*** Opening of Supplied records ***
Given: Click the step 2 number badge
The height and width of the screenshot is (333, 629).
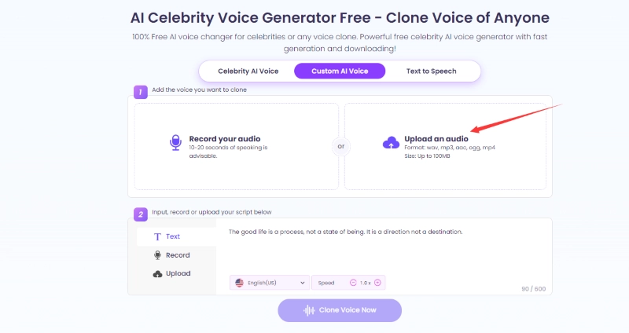Looking at the screenshot, I should coord(140,214).
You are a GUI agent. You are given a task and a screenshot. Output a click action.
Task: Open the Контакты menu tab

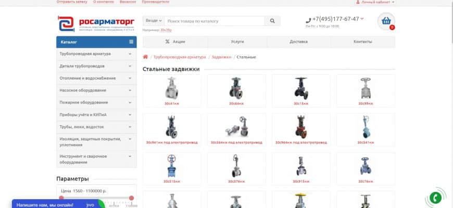click(362, 42)
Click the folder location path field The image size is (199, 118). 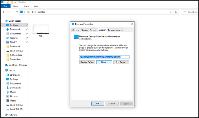click(104, 57)
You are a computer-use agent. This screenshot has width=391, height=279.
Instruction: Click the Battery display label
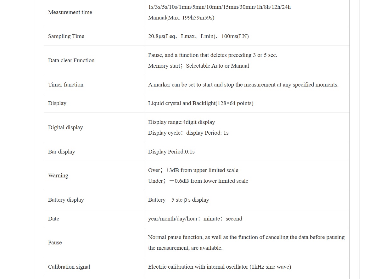coord(66,200)
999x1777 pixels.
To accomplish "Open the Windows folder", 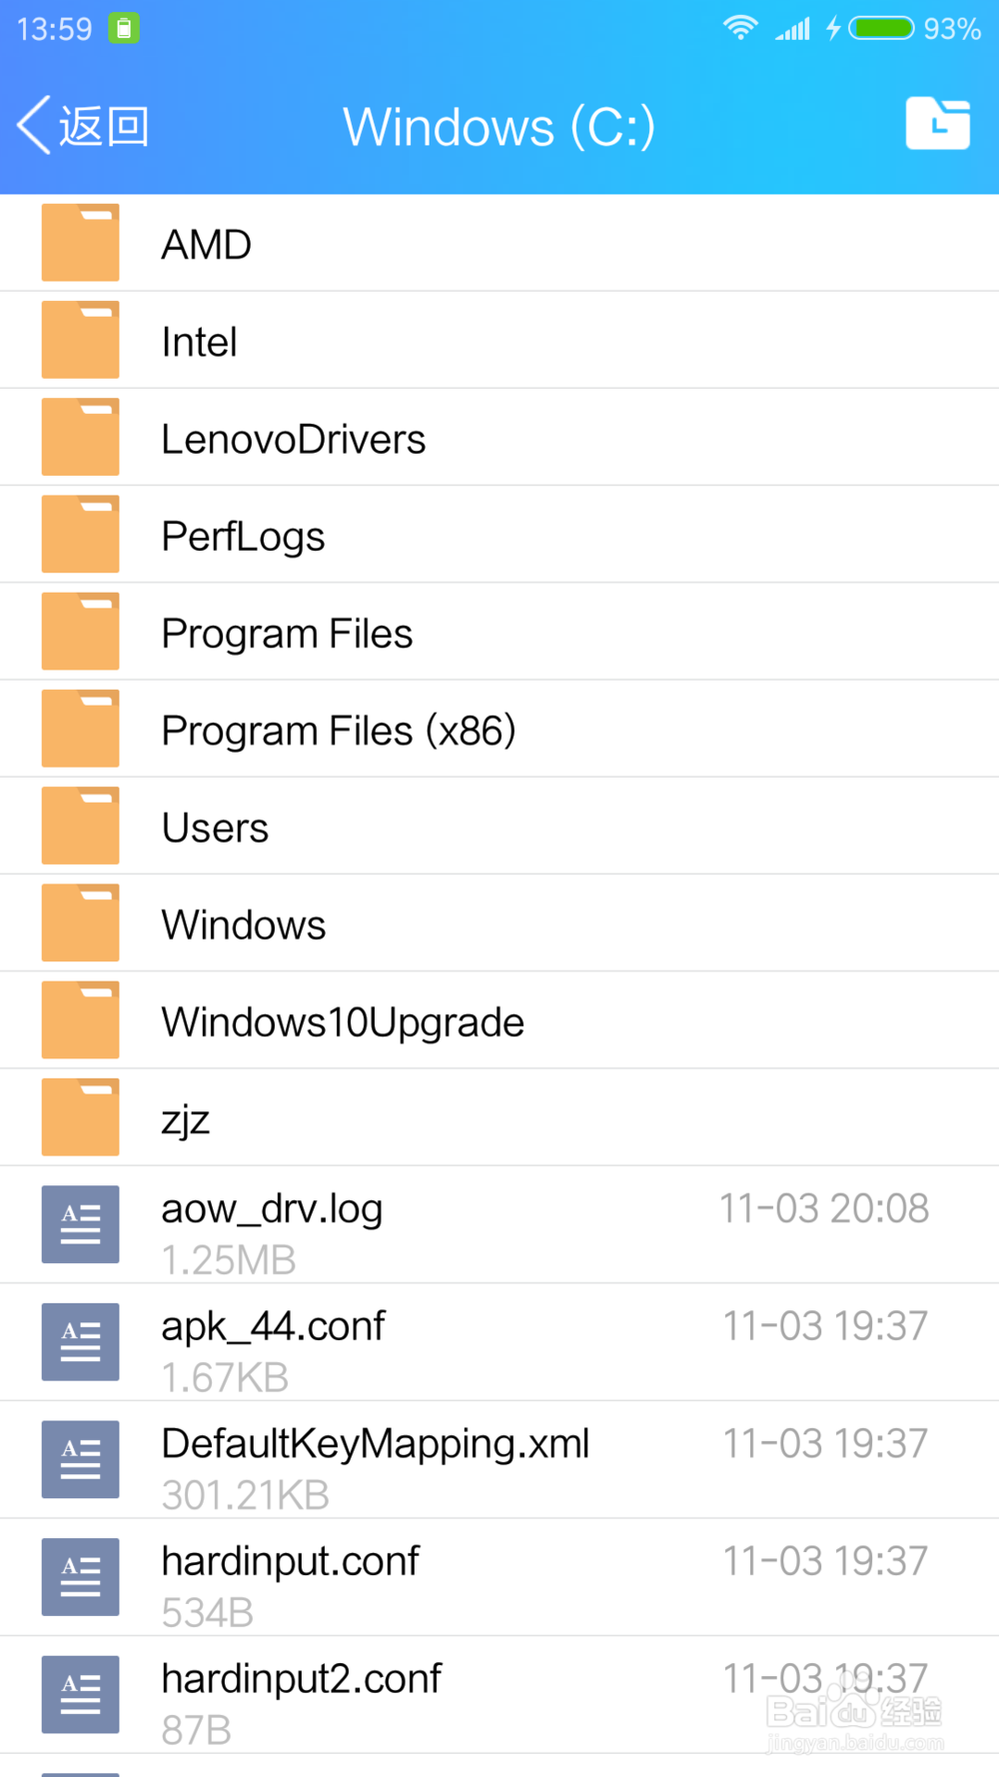I will click(x=243, y=924).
*** Close of Supplied records ***
:: Brief ::
Report, using only a number, how many lines above hold the word "agent".

:: Your solution ::
2